WHAT THE EXERCISE ASKS: Whenever a line below mentions the word "History", that line should be copied.

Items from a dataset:
----------

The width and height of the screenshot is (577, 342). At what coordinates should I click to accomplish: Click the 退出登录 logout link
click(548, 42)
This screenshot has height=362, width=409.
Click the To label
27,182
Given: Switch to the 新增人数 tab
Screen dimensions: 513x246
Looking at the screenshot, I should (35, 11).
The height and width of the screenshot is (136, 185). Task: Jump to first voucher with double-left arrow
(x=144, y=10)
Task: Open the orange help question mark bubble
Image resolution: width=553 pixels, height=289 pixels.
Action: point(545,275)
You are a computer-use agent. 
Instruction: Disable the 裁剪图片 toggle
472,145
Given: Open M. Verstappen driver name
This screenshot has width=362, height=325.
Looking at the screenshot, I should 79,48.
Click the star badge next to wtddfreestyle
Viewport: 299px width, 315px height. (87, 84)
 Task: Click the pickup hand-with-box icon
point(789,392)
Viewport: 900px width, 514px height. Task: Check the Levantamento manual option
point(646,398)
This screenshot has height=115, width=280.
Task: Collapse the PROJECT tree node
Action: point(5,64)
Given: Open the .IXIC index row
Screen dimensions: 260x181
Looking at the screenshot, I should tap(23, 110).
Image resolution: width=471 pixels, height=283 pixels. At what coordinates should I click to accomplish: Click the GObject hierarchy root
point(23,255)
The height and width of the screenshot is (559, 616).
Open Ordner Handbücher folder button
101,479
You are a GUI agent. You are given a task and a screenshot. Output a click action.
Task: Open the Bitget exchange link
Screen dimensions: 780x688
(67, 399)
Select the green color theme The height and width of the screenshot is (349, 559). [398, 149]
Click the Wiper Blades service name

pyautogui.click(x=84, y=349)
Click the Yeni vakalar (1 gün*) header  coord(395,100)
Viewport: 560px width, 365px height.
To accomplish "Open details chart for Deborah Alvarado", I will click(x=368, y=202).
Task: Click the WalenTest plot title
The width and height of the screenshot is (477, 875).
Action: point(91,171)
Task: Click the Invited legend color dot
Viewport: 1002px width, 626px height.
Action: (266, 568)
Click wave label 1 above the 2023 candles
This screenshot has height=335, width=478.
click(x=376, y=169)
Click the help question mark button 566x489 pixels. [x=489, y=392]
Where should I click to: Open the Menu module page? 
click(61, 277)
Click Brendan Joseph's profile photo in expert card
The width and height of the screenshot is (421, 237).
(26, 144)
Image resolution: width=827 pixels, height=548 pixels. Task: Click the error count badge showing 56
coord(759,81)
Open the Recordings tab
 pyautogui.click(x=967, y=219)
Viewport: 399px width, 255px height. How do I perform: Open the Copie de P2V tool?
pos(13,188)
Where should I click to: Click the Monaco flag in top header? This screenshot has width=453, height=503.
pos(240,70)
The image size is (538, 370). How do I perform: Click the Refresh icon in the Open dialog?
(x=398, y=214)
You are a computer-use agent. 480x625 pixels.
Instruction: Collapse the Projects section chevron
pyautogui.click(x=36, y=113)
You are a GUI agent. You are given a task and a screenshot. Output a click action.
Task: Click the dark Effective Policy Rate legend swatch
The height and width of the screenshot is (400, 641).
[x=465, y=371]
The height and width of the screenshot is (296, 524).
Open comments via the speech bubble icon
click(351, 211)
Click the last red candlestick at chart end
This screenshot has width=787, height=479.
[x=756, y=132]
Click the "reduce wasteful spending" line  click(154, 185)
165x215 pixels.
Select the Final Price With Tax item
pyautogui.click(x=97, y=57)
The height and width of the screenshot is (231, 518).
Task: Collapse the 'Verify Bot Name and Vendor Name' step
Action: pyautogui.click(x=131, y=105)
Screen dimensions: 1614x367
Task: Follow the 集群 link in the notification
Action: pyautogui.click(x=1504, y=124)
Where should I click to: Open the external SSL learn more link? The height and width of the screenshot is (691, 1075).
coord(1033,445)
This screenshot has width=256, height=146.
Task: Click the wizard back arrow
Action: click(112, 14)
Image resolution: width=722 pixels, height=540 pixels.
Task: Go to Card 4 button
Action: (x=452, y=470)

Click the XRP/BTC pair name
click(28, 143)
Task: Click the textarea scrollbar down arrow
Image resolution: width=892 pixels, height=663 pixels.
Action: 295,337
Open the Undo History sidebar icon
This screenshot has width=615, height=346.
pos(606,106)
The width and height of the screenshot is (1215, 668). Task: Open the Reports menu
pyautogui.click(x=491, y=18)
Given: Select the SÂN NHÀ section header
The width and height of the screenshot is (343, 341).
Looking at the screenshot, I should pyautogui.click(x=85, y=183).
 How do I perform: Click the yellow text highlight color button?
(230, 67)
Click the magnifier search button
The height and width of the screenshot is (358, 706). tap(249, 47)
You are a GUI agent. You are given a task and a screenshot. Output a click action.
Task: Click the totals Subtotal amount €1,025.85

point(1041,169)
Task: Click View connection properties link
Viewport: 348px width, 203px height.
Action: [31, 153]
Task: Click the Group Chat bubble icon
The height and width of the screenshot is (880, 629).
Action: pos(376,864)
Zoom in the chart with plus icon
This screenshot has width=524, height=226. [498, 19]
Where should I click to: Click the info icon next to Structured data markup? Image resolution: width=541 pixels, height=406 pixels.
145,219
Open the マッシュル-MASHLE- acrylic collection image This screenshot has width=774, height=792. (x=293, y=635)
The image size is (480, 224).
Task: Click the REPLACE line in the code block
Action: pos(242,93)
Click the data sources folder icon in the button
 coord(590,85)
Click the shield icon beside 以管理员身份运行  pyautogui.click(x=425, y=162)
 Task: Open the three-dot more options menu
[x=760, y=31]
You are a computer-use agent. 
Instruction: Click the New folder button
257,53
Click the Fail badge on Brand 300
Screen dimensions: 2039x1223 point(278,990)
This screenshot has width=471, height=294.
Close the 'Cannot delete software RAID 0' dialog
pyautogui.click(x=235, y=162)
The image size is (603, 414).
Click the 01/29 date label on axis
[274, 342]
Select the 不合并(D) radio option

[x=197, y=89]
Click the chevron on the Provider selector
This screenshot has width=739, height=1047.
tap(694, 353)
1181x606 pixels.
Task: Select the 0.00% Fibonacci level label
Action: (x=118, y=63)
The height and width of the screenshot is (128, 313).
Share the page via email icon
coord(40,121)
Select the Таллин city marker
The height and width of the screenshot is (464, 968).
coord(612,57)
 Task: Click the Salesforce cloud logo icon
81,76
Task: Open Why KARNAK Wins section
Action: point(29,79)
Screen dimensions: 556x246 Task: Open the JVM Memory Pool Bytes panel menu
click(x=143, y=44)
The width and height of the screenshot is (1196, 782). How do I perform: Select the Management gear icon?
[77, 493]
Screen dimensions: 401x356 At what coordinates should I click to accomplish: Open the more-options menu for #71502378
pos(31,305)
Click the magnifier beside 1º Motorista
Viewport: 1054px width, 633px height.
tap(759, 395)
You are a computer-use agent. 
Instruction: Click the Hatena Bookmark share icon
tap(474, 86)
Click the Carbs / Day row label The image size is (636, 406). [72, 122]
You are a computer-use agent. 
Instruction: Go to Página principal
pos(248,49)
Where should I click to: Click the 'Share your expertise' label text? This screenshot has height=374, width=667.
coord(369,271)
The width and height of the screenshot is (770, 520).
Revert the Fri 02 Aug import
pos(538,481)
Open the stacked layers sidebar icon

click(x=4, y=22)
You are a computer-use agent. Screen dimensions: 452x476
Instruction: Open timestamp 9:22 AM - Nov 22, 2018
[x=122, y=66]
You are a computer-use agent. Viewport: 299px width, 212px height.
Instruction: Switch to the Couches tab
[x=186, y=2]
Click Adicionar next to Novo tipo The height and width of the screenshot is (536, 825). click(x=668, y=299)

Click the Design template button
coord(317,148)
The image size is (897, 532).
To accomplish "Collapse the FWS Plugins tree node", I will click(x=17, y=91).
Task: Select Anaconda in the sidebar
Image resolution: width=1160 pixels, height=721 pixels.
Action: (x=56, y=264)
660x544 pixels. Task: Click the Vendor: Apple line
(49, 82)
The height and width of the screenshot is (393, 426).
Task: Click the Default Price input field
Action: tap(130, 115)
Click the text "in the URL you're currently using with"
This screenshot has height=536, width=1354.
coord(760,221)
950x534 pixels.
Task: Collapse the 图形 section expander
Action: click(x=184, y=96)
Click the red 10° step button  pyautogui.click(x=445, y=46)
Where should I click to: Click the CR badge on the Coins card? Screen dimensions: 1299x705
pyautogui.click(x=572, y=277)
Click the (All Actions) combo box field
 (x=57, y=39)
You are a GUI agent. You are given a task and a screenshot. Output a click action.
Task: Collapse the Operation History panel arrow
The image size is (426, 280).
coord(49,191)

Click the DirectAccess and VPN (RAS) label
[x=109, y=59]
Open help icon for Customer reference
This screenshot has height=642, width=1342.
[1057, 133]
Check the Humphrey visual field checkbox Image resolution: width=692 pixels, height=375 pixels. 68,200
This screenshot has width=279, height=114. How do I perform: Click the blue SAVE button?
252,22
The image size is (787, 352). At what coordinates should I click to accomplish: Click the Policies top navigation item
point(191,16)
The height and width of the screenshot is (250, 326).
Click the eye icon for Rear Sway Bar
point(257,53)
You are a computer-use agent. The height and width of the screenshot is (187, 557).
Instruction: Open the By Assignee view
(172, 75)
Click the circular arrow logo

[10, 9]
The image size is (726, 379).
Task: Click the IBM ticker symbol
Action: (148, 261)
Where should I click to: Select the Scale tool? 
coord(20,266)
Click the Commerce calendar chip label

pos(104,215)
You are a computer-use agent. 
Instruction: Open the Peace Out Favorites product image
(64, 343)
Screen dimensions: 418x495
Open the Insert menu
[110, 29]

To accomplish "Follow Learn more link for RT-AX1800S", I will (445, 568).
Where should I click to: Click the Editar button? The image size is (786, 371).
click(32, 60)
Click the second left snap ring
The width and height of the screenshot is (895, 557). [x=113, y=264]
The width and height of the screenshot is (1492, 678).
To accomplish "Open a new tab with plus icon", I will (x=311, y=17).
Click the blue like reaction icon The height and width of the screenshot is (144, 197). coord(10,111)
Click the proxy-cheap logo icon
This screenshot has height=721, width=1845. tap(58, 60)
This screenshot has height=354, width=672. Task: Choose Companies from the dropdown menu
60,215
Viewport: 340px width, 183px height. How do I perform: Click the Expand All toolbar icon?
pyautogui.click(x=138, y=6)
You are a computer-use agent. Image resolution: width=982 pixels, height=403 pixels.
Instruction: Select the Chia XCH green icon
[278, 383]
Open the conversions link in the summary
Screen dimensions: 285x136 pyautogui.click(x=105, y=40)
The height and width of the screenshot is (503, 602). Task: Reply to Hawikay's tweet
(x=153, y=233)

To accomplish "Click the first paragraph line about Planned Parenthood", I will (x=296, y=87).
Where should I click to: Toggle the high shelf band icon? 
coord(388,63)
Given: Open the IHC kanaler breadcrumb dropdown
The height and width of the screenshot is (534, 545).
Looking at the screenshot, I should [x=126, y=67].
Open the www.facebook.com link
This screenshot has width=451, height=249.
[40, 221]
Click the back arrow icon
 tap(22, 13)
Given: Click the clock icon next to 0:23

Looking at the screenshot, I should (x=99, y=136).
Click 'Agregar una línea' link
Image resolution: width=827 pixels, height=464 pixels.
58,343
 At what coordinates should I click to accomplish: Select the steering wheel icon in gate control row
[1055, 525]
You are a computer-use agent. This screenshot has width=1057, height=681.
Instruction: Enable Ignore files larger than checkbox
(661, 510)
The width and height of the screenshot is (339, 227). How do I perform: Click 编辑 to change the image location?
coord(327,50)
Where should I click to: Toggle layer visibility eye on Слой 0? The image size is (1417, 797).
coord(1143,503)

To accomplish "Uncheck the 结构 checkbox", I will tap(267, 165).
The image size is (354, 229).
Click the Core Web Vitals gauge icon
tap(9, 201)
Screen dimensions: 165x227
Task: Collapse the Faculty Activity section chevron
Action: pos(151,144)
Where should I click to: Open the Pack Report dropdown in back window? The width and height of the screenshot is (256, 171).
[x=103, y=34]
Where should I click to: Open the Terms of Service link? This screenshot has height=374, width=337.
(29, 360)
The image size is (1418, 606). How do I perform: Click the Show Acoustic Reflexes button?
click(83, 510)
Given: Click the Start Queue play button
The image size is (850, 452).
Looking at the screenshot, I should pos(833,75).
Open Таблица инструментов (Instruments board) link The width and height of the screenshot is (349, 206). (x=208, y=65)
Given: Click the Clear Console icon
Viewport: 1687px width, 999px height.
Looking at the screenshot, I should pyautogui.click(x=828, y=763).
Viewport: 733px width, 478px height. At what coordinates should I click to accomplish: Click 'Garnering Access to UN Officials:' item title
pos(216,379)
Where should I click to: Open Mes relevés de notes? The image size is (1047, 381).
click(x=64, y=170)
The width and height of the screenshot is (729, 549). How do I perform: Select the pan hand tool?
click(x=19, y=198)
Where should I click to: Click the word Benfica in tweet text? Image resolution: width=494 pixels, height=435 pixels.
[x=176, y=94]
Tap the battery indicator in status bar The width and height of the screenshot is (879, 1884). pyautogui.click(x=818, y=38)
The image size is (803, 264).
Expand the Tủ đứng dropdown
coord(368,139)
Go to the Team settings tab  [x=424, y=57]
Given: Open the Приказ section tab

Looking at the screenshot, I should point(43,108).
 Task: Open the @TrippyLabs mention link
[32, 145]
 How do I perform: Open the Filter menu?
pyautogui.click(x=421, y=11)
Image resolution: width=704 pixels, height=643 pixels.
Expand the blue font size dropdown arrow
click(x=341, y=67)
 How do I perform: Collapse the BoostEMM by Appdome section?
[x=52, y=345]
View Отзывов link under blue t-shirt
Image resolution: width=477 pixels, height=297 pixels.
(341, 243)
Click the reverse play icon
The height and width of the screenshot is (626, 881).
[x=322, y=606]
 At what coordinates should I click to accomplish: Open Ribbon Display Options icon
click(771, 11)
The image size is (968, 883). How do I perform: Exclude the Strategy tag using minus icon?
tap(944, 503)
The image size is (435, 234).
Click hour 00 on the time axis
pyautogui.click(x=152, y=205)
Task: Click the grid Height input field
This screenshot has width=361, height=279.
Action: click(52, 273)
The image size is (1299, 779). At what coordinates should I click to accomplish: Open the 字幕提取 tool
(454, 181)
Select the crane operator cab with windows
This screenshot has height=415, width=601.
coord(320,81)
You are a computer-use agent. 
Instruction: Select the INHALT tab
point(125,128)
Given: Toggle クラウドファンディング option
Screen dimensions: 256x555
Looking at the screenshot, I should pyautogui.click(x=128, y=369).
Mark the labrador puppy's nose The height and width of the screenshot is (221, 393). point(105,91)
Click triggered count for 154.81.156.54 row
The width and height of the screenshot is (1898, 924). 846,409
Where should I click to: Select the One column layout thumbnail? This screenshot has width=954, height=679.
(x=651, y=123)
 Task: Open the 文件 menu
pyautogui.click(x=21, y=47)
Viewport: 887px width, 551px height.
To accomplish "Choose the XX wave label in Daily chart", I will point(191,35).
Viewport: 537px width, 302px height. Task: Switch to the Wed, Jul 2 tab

----------

ANSWER TO THIS EXERCISE:
Open the Undo History sidebar icon
Task: Collapse the Operation History panel arrow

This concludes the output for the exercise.